2. Safety filtering: Guardrails for Enterprise AI
Before any query enters the system, it passes through safety filtering.
Purpose:
Detect inappropriate, harmful, or non-compliant queries
Enforce enterprise usage policies
Prevent misuse of internal product data
In regulated or IP-sensitive environments like PLM, this layer is non-negotiable.
3. Query expansion: Making user intent explicit
Enterprise users often ask short, incomplete, or typo-prone questions.
Query expansion improves retrieval quality by:
Fixing grammatical errors and typos
Rewriting queries for better semantic flow
Expanding intent to include related terms and concepts
For example:
“What material is used?”
becomes
“What material is used in the selected CAD component according to the latest design specification?”
This significantly improves recall during retrieval.

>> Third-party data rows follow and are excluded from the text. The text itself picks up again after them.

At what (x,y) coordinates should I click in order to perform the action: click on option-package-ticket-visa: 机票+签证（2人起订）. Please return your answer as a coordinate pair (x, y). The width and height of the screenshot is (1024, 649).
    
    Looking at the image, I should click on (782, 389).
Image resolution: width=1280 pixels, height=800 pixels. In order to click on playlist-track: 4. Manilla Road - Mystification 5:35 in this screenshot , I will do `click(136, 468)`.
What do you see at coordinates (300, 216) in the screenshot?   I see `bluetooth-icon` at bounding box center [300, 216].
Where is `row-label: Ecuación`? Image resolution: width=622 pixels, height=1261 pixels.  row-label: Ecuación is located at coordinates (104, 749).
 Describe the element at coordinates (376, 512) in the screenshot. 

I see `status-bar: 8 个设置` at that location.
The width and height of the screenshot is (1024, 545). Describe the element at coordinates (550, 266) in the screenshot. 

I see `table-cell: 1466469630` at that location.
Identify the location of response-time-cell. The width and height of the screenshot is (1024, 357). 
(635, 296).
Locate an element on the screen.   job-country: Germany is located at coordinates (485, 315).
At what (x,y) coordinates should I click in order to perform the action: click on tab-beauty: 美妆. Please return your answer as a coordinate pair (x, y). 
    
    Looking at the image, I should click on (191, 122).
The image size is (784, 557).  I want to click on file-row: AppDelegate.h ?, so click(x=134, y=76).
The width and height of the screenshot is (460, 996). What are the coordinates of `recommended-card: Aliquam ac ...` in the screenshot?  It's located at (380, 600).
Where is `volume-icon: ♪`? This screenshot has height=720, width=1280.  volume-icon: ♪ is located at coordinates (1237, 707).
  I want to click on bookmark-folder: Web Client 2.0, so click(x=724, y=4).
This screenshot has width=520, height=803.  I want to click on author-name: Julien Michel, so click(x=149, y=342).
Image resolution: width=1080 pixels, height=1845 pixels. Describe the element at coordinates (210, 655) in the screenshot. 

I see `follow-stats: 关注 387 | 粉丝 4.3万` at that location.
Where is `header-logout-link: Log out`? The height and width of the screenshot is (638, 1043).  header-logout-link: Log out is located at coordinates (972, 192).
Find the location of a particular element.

4. Retrieval: Finding the most relevant knowledge
Once the query is refined:
The expanded query is converted into an embedding using the CLIP text encoder
An ANN-based nearest neighbor search retrieves the most relevant chunks from the index
This step ensures the LLM is grounded in actual enterprise data, not hallucinations.
5. Generation: From context to answer
The generation phase combines reasoning with factual grounding.
Two Key Steps:
- Prompt engineering
User query + retrieved context are combined into a structured prompt
Techniques like Chain-of-Thought (CoT) help guide reasoning
Ensures answers remain traceable to source documents - LLM inference
The LLM generates the final response using controlled sampling (e.g., top-p)
Optimized for correctness, clarity, and enterprise tone
The result is a response that is:- Context-aware
- Fact-grounded
- Safe and explainable
Building a DIY Teamcenter AI Chat–like experience using serverless cloud (AWS/Azure)
Working on Teamcenter AI Chat gave me deep exposure to enterprise-grade RAG systems. Naturally, the next step was asking:
Can we build a lighter, affordable, DIY version of this system using serverless cloud services?
The answer was yes.
By leveraging:
- Serverless compute (AWS Lambda / Azure Functions)
- Managed vector stores
- Cloud-native document pipelines
- Pay-as-you-go LLM APIs
It’s possible to recreate a Teamcenter AI Chat–like experience at a fraction of the cost — suitable for:
- Smaller enterprises
- Internal tools
- Proofs of concept
- Innovation teams
This DIY approach retains the same architectural principles:
RAG-based grounding
Strong indexing
Safe and scalable design
…but without the heavy enterprise overhead.



Disclaimer
This is a research exploration by the Simcenter Technology Innovation team. Our mission: to explore new technologies, to seek out new applications for simulation, and boldly demonstrate the art of the possible where no one has gone before. Therefore, this blog represents only potential product innovations and does not constitute a commitment for delivery. Questions? Contact us at Simcenter_ti.sisw@siemens.com.
Closing thoughts
Teamcenter AI Chat showed me how powerful LLM + Retrieval can be when applied to real enterprise problems. Moving from that experience to building a custom, serverless RAG system reinforced an important lesson:
The real value of AI isn’t the model — it’s the system design around it.
If you get the architecture right, the rest scales naturally.